═══ Excerpted data
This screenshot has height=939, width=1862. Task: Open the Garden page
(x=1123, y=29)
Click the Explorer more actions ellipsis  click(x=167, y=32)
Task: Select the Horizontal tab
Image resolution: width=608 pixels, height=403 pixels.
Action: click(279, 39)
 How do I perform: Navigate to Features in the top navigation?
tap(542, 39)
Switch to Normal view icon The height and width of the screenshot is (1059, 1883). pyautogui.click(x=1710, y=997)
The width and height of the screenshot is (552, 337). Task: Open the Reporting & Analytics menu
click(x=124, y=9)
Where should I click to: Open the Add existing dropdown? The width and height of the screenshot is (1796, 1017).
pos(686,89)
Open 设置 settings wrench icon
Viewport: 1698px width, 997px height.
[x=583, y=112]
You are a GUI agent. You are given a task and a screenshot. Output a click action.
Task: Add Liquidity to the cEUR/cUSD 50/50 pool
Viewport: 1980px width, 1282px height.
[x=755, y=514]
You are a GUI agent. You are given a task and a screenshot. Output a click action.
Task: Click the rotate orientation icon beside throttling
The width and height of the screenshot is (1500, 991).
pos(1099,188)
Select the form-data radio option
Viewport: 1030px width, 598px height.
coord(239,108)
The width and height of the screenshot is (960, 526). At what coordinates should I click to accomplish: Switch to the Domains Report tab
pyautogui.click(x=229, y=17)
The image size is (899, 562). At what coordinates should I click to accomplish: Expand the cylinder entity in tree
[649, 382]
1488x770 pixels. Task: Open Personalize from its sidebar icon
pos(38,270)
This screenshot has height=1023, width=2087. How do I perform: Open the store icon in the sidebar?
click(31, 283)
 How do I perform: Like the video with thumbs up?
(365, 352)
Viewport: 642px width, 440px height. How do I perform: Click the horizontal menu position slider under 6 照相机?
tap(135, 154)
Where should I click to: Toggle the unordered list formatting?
══════
• _Directions for this task_:
Wherever the string "Select" occurs in the entries, copy that whole line.

• _Answer to the problem_:
Task: Select the Horizontal tab
Select the form-data radio option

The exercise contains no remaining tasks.